| WORKING DATA |
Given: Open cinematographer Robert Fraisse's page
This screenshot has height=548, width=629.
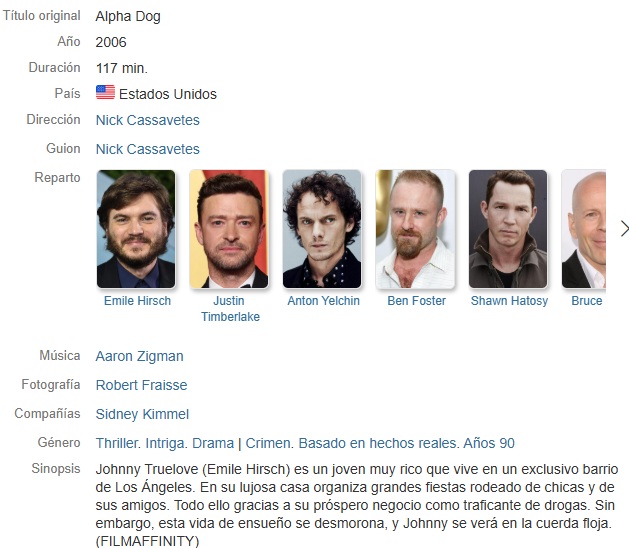Looking at the screenshot, I should coord(142,385).
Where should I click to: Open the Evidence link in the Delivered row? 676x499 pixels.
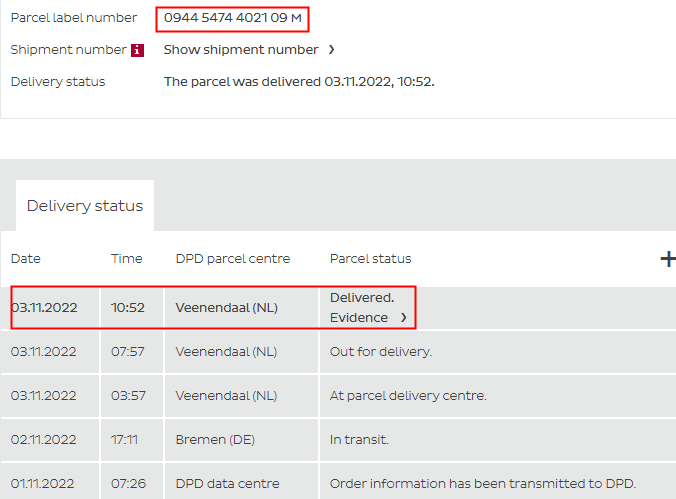click(359, 318)
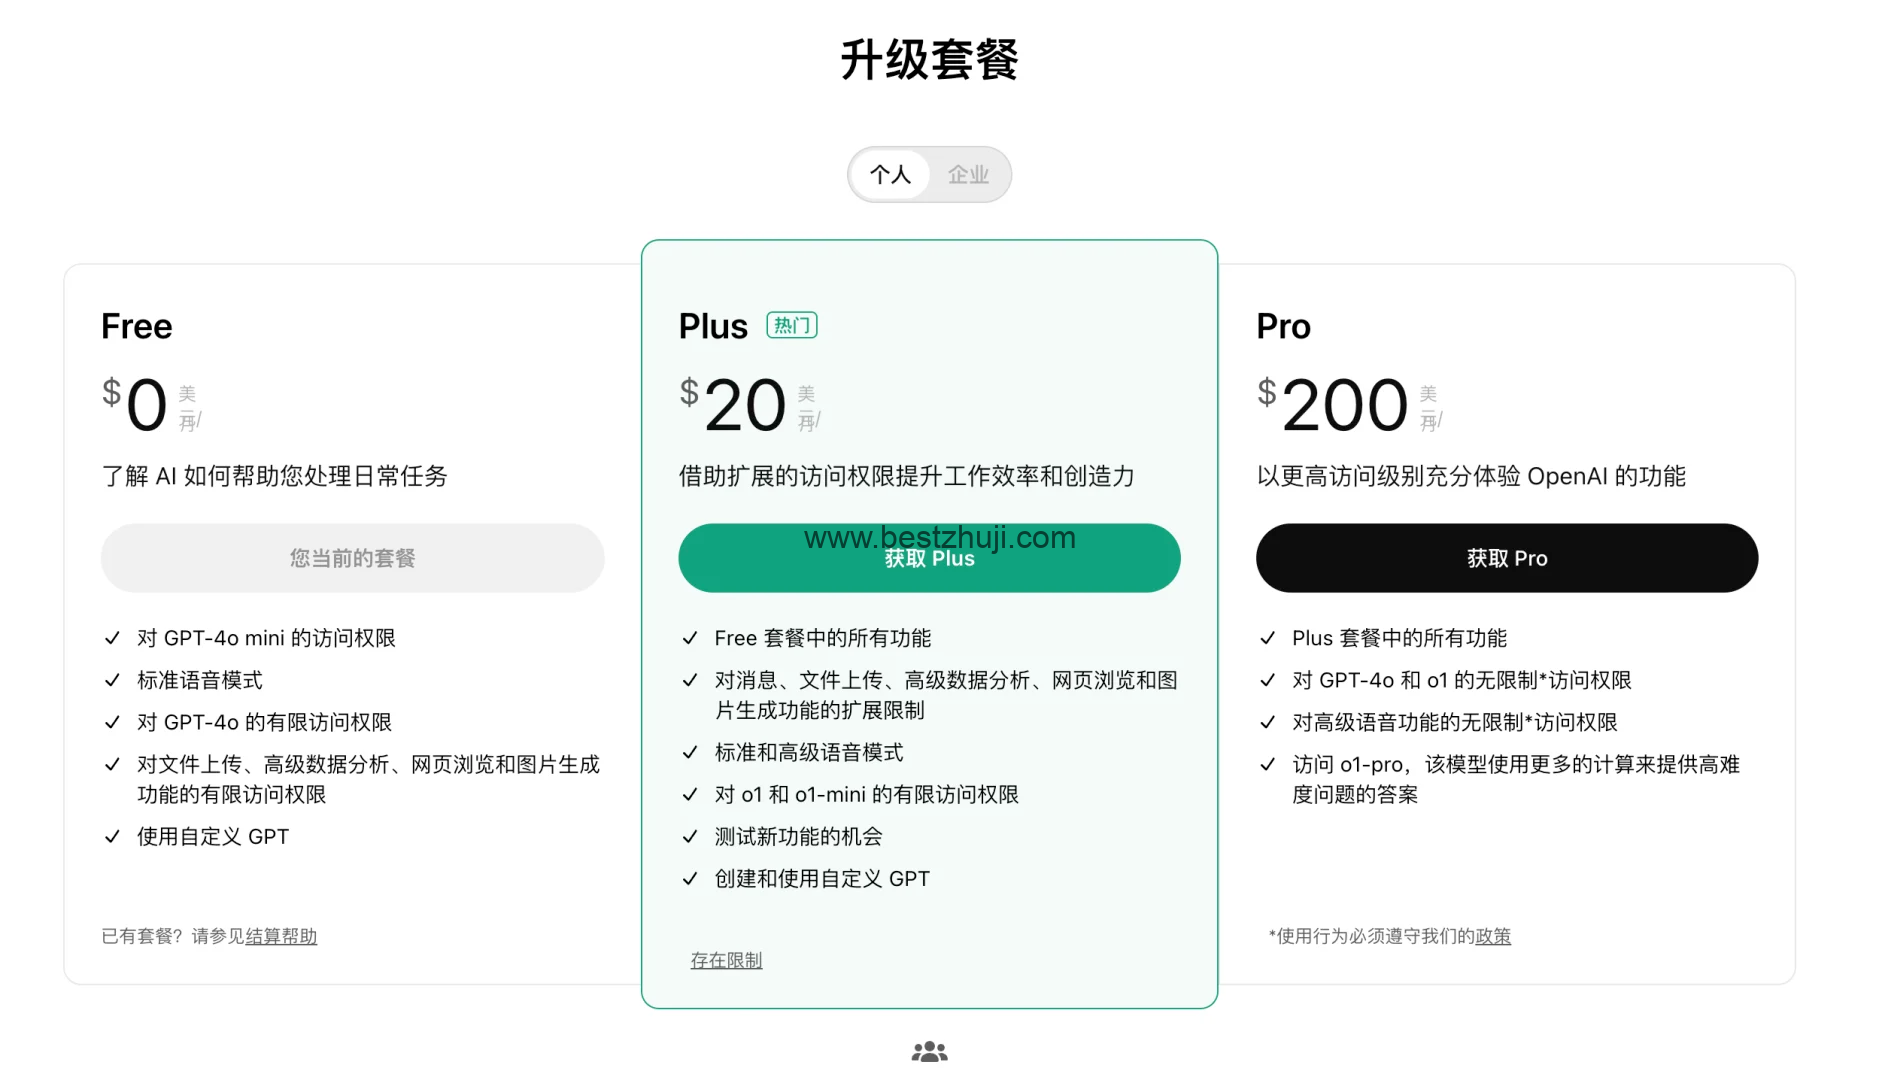
Task: Click the 获取 Plus button
Action: [x=929, y=558]
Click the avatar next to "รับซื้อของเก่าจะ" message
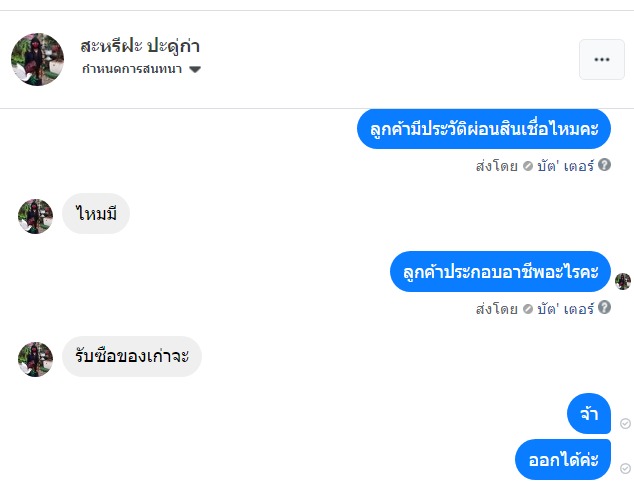 [35, 359]
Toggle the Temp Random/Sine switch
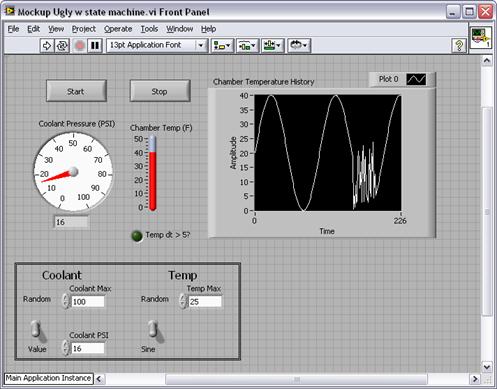Image resolution: width=497 pixels, height=389 pixels. (153, 329)
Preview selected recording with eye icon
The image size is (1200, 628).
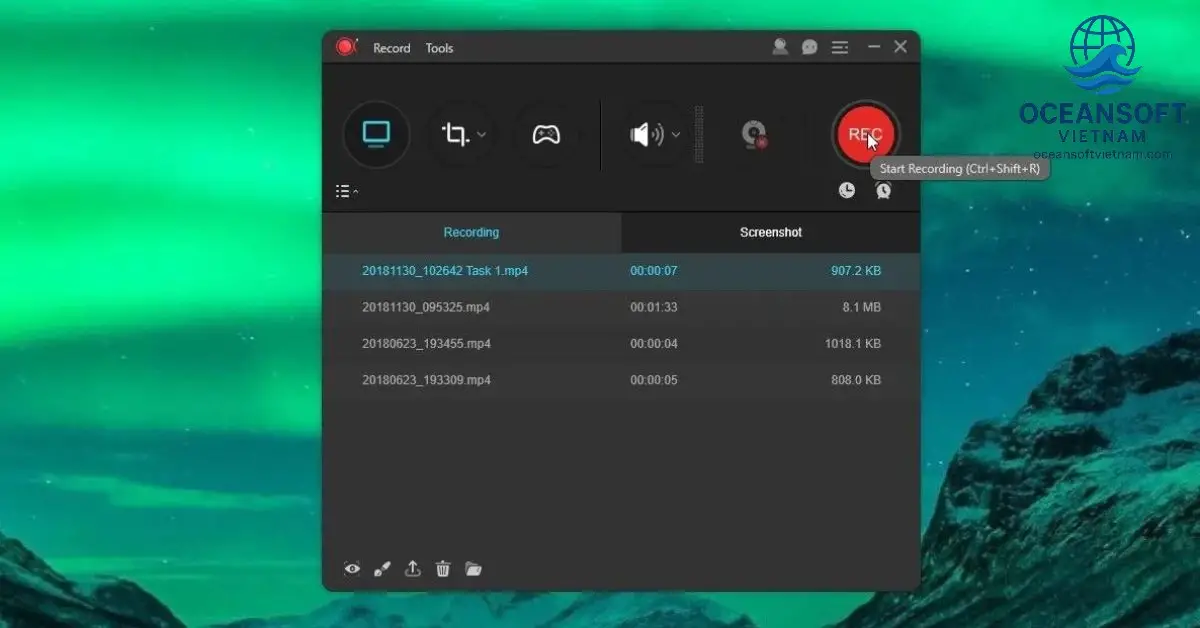[352, 569]
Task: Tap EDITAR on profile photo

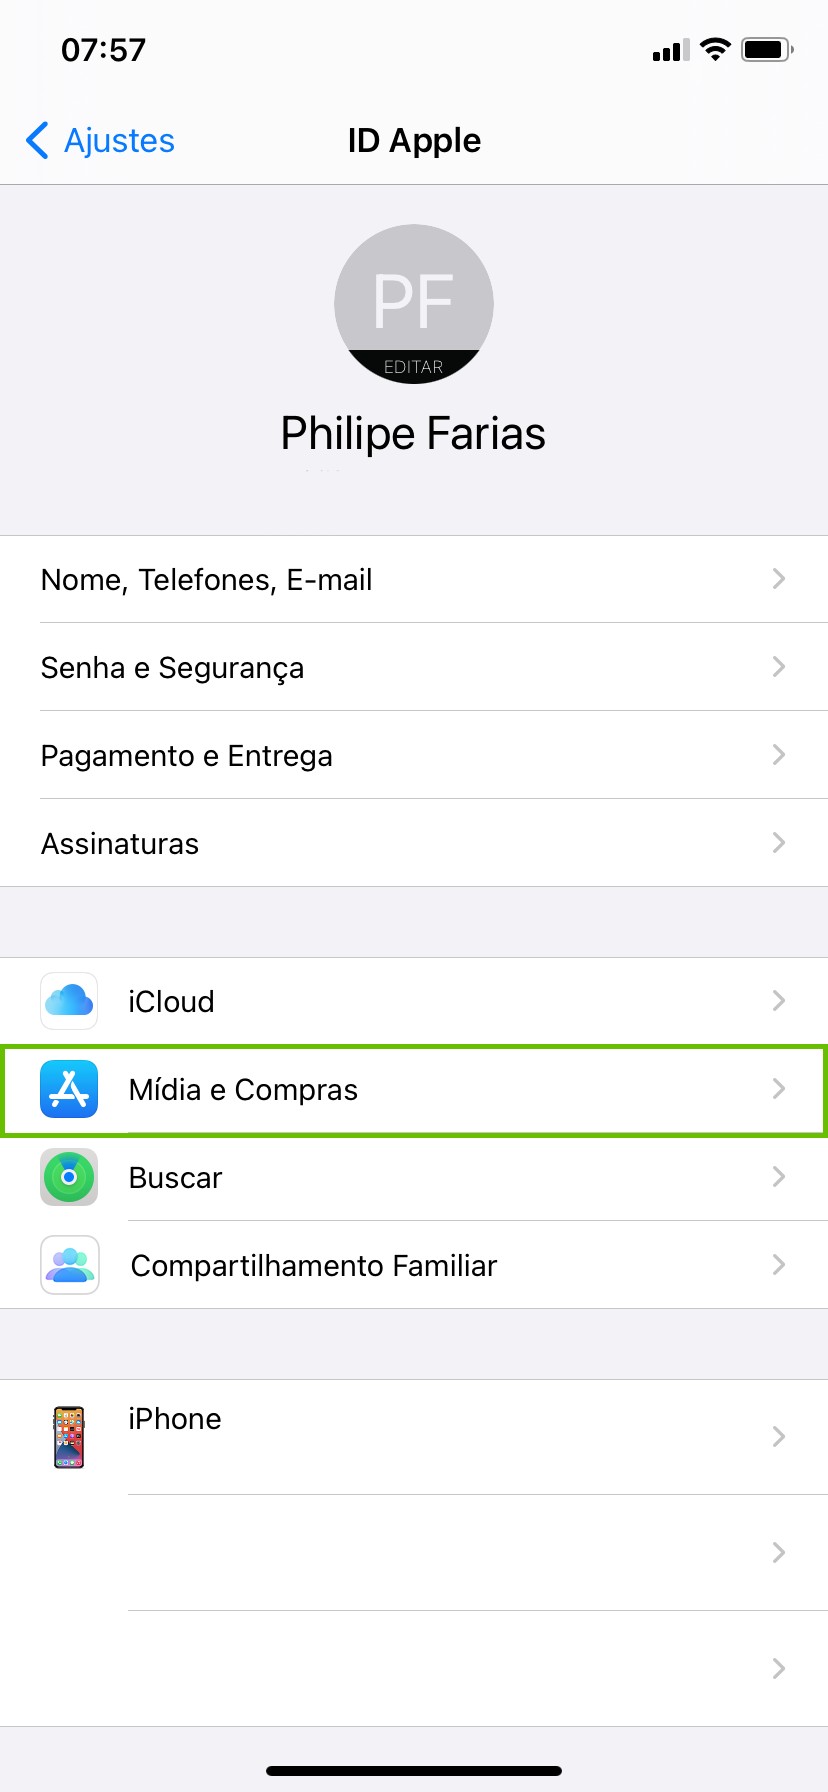Action: (413, 367)
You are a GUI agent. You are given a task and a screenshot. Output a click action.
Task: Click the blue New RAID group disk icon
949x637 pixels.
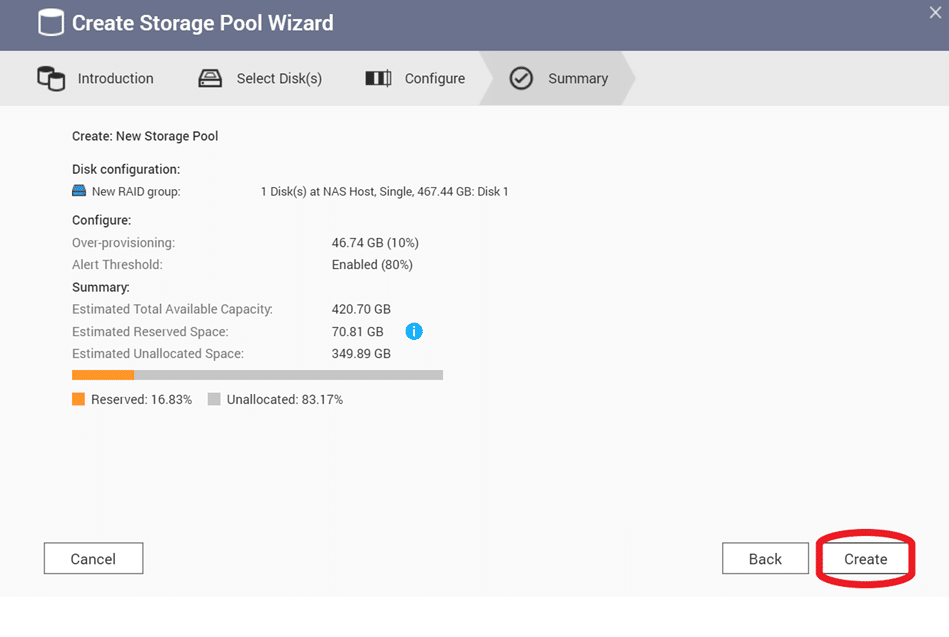click(79, 191)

| YOUR GOAL |
Copy whichever lines above contain the string "icon".

| RESULT FOR THIS TASK |
Preview selected recording with eye icon
Task: Click the blue New RAID group disk icon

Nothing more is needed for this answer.